Abstract:
The agricultural industry still relies heavily on manual labor and relatively little on technology.
Automation systems can help and enhance Ethiopia's agricultural sector in a variety of ways.
One of them is the utilization of solar energy for the extraction of groundwater and the
optimization of irrigation through the use of optimal controllers This thesis discusses the design
and simulation research of an automated agricultural system with solar pumping and the best
moisture controller. The design process begins with calculating the amount of water needed for
a specific piece of land and sizing the solar pumping system as a whole. The optimal controller
used is PSO tuned PID controller. It is very well known that PID controllers are linear
controllers which are widely used in the industry. They have good performance for linear
systems and are easy and cost effective. However, they have an inherent drawback of achieving
good performance when the system operating point is changing or the system is nonlinear. In
this thesis, the irrigation automation system used brushless DC motor which is linear. The
system also has wide variation in operating speed due to the highly nonlinear variation of the
moisture content of the soil. Hence the PID controller needs to be tuned properly to give better
performance at various operating conditions.
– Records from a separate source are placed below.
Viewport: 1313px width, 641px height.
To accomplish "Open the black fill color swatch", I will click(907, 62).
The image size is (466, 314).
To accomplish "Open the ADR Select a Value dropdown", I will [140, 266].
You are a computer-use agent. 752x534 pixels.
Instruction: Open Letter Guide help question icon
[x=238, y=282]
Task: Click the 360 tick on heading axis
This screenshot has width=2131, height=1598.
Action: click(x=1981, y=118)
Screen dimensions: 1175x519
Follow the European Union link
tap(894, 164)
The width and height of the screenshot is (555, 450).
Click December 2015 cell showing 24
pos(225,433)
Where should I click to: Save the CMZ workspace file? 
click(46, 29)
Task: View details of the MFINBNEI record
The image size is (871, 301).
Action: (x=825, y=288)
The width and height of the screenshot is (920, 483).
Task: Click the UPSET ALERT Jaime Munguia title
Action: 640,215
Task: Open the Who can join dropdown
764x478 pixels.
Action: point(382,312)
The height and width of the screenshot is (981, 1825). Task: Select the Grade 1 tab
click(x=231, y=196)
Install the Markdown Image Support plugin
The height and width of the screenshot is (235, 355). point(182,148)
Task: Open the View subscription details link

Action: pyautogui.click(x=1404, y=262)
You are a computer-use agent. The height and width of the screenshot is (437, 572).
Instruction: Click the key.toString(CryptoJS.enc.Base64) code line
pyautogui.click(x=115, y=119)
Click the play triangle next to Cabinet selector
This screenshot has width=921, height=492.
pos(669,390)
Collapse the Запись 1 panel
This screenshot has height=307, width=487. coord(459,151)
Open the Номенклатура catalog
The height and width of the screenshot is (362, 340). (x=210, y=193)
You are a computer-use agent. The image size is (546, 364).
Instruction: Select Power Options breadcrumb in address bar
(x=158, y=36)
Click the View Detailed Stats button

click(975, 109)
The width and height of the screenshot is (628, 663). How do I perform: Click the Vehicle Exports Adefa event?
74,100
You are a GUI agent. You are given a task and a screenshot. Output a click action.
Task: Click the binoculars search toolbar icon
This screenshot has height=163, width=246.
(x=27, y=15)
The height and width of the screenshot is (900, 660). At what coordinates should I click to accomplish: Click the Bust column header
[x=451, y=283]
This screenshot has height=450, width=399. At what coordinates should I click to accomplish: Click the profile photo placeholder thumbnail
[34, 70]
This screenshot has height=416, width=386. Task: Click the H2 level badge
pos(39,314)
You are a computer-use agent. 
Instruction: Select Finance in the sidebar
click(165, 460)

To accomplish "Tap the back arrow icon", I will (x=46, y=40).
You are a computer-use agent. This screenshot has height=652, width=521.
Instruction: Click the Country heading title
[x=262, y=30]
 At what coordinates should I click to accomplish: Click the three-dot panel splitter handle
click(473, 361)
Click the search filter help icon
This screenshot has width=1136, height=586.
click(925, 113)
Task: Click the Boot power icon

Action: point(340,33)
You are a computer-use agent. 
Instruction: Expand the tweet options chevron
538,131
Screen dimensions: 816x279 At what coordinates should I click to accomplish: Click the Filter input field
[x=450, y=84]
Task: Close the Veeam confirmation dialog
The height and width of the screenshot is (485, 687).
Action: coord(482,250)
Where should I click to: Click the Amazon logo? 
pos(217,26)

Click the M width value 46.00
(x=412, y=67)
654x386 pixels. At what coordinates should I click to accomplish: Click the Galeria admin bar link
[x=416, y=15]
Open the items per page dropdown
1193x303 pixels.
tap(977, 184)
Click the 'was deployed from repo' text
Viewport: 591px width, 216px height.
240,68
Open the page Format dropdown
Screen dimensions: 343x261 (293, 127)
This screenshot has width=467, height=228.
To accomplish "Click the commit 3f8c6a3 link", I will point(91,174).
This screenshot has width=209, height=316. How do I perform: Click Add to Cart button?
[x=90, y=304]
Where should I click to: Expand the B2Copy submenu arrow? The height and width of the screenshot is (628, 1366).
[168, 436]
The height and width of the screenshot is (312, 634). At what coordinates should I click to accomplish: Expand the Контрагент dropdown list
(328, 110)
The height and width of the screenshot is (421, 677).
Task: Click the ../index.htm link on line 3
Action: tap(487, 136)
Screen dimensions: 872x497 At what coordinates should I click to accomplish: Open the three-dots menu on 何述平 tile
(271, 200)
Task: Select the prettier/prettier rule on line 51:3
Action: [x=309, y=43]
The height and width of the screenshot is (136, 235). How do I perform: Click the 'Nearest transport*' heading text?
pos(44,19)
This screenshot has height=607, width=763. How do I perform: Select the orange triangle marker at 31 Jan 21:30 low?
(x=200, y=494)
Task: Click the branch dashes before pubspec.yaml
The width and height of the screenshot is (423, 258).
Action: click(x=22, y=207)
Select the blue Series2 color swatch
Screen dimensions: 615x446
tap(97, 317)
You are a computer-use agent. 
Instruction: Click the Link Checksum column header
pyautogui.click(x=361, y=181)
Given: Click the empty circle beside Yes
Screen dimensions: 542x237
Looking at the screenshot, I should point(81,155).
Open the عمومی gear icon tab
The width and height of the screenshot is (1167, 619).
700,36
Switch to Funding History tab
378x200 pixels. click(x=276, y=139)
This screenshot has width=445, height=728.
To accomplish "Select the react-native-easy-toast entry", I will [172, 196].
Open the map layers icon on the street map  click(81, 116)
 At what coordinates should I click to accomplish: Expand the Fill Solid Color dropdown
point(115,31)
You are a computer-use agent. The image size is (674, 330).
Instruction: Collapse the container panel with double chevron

Furthermore, the controller also integrates with
the solar pumping system so that an optimal harvesting of the solar energy. Due to this the PID
parameters are tuned with PSO which is an artificial intelligent-based optimization tool which
has shown good performance for other systems. This system is applied on an average farm
located in felege birhan which has an average water consumption of 64.8m3/day. 100m deep
wells needs 2.38 kw pump 2.81 kw pv. The performance of the controller and overall system
is tested through MATLAB simulation. The PSO tuned PID has no overshoot and has settling
time 0.3sec less than the auto tuning method of MATLAB.
Key words: BLDC motor, solar panel, proportional integral and derivative controller (PID),
particle swarm optimization algorithm (PSO).